On Sun, 13 Jan 2008 02:35:33 EST, [email protected] said:

> I'm seeing problems with Sendmail on 24-rc6-mm1, where the main Sendmail is
> listening on ::1/25, and Fetchmail connects to 127.0.0.1:25 to inject mail it
> has just fetched from an outside server via IMAP - it will often just hang and
> not make any further progress. Looking at netstat shows something interesting:
>
> % netstat -n -a -A inet | grep 25
> tcp 0 5108 127.0.0.1:59355 127.0.0.1:25 ESTABLISHED

The IPv6 is apparently a red herring - this morning I'm seeing the same problem
with another totally separate pair of programs that are IPv4-only, hanging
on loopback.


Attachments:
(No filename) (226.00 B)

2008-01-14 16:48:41

by Paul Moore

[permalink] [raw]
Subject: Re: 2.6.24-rc6-mm1 - oddness with IPv4/v6 mapped sockets hanging...

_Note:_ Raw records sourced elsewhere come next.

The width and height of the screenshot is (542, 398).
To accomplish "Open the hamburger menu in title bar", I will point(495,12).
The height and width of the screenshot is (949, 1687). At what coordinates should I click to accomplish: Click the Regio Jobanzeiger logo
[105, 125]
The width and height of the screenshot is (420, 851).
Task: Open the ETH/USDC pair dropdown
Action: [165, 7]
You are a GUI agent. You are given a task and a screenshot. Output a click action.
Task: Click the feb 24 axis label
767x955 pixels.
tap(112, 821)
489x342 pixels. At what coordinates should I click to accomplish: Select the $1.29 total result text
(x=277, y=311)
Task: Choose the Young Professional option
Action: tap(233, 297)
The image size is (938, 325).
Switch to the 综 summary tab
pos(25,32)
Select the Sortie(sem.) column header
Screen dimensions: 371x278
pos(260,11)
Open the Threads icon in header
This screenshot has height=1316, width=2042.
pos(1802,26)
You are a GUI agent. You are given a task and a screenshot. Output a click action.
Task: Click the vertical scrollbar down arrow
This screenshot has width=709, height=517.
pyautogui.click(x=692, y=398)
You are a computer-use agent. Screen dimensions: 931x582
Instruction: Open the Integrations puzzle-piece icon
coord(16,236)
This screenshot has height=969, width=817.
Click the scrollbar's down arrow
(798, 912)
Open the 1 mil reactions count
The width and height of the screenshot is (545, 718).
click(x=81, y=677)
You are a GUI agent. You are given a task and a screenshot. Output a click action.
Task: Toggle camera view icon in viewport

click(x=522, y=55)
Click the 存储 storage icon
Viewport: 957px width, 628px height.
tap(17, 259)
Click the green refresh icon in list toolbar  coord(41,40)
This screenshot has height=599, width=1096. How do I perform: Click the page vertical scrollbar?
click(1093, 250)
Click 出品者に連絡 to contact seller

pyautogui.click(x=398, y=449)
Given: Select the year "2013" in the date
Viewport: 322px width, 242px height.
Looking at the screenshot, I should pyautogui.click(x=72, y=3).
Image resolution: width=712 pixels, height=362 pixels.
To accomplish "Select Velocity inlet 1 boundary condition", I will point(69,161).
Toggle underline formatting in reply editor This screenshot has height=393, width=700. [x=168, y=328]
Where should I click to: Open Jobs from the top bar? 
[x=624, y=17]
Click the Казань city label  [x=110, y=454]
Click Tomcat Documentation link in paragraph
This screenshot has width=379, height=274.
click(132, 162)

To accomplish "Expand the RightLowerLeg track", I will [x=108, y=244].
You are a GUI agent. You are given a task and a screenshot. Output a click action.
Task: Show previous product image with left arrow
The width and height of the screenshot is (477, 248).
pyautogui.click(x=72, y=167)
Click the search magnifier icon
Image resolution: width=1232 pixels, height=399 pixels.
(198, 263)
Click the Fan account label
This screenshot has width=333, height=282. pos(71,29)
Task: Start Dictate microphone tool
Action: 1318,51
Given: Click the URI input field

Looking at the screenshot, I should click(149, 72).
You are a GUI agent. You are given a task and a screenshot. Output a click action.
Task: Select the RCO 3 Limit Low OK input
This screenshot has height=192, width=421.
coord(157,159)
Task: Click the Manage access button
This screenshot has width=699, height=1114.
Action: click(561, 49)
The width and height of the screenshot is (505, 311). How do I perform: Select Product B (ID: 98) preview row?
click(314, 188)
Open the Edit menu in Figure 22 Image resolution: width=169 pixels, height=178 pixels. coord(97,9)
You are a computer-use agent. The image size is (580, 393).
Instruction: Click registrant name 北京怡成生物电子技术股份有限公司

On Monday 14 January 2008 11:15:38 am [email protected] wrote:
> On Sun, 13 Jan 2008 02:35:33 EST, [email protected] said:
> > I'm seeing problems with Sendmail on 24-rc6-mm1, where the main Sendmail
> > is listening on ::1/25, and Fetchmail connects to 127.0.0.1:25 to inject
> > mail it has just fetched from an outside server via IMAP - it will often
> > just hang and not make any further progress. Looking at netstat shows
> > something interesting:
> >
> > % netstat -n -a -A inet | grep 25
> > tcp 0 5108 127.0.0.1:59355 127.0.0.1:25
> > ESTABLISHED
>
> The IPv6 is apparently a red herring - this morning I'm seeing the same
> problem with another totally separate pair of programs that are IPv4-only,
> hanging on loopback.

Are you still only seeing these problems on loopback? I can't help but wonder
if this is the skb_clone() problem where it wasn't copying skb->iif causing
SELinux to silently drop the packets. Then again, I'm not sure if there is a
clone operation in the code path are going down. From what I can remember I
only saw clones on some of the multicast stuff but I'm still learning some of
the darker corners of the stack.

If you've got some spare cycles, the kernel below should both have the
clone/iif fix (it's in Linus' tree now) as well as some printks when errors
occur so packet's are no longer silently dropped by SELinux.

* git://git.infradead.org/users/pcmoore/lblnet-2.6_testing

--
paul moore
linux security @ hp

2008-01-14 18:06:17

by Valdis Klētnieks

[permalink] [raw]
Subject: Re: 2.6.24-rc6-mm1 - oddness with IPv4/v6 mapped sockets hanging...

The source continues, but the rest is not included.